Stored items:
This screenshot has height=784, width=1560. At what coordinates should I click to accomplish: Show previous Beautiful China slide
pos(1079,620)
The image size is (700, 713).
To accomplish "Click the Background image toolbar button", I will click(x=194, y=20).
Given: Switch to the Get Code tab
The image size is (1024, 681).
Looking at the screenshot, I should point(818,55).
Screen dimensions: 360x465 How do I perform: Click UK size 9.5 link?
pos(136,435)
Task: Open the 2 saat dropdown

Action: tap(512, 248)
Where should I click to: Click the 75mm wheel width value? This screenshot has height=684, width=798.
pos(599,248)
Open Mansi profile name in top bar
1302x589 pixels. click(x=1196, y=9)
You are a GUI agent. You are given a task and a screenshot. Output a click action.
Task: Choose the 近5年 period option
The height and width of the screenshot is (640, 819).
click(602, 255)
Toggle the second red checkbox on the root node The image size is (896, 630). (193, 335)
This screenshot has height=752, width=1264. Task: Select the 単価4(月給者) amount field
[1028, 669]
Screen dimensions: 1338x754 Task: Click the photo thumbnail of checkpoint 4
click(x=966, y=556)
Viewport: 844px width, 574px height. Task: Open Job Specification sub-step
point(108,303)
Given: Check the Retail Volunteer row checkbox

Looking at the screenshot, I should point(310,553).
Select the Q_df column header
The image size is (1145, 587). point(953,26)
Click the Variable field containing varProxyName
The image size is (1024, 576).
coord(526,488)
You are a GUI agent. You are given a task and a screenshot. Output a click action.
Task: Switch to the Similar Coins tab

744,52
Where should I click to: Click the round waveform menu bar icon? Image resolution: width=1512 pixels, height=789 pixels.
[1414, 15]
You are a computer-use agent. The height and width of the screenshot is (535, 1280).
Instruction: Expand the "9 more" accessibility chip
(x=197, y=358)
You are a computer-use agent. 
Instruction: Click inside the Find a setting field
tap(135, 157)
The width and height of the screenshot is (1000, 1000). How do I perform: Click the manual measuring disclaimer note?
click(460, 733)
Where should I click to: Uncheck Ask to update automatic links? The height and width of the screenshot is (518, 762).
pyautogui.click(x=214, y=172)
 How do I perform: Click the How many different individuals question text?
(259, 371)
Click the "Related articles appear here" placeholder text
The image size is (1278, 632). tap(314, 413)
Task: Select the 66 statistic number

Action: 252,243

● **Work order**: Go over the data above and copy every line that has the word "agent" in it.

● **Result of the task**:
You are a GUI agent. You are given a task and a screenshot. Output a click action.
You are a GUI agent. You are given a task and a screenshot. Output a click action.
You are a computer-use agent. The height and width of the screenshot is (535, 1280).
You are a computer-use agent. 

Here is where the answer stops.